И вдруг из дебрей снегопада выбегает белая лошадь. Извозчик на переднем сиденье кошевки, в черно-рыжей дохе из собачьих шкур, под мышкой ременный кнут. Сзади, накрыв ноги медвежьей полостью, сидит мужчина в кавказской папахе, в черной бурке. Таких я видел только на картинках в книге Лермонтова. Рядом с ним женщина в серой беличьей дошке. Дошка обшита болтающимися беличьими хвостами.
На медвежьей шкуре лежит толстый слой снега. Кошевка по глубокому сугробу подплывает к нашим воротам.
Оказалось, это отец прислал квартирантов. Они будут жить у нас месяц. Горбоносый, с усиками, в бурке — осетин. Он инженер. В Сибирь приехал в командировку. А русская — его жена.
Тоненькая, с пышными светлыми волосами, темноглазая, ходит она по комнате, и от нее веет запахом духов и снега.
Я не спускаю с нее глаз. Подобной женщины в нашем доме еще не бывало.
Она спрашивает, умею ли я читать?
Приехавшая берет с Шуриной полки старенькие томики, листает их.
— Славные книги,— говорит она.— Ты должен их прочитать. Хочешь, я научу тебя читать?

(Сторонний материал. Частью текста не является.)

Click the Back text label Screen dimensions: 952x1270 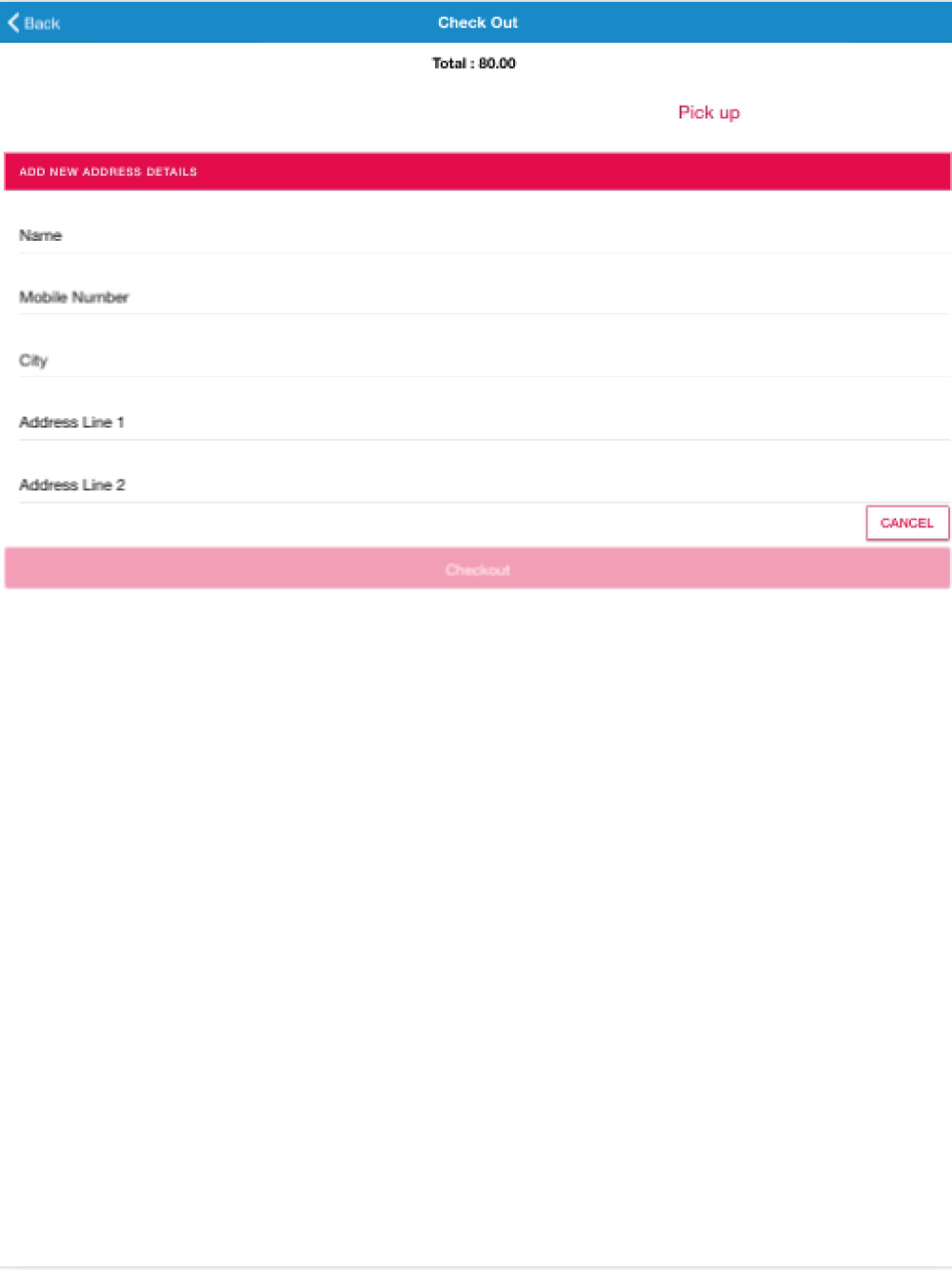coord(42,23)
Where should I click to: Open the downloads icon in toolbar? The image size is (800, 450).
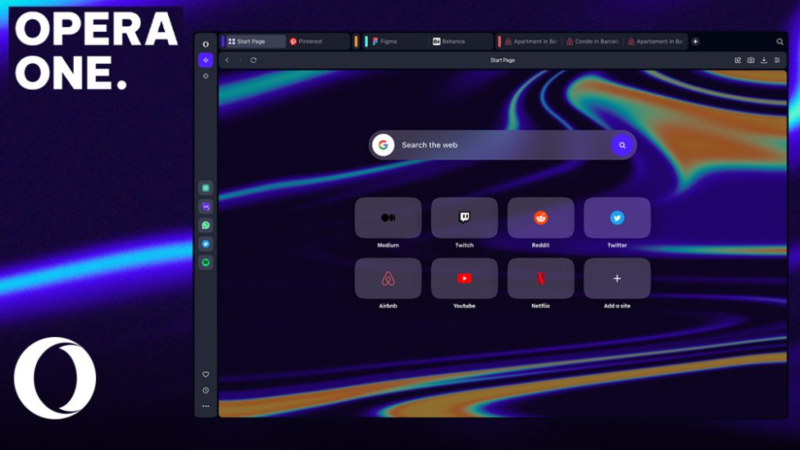click(764, 60)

В полдень «лермонтовский черкес» в бурке приносит новенький букварь, тетрадку в косую линейку и граненый голубой карандаш, гремящий в круглом пенале. Пенал, как деревянная ложка, покрыт черным лаком и расписан золотыми, красными листьями, цветами и травами. Когда я с усилием раздергиваю его половинки, он гулко стреляет, будто я из пустой бутылки выдергиваю тугую пробку.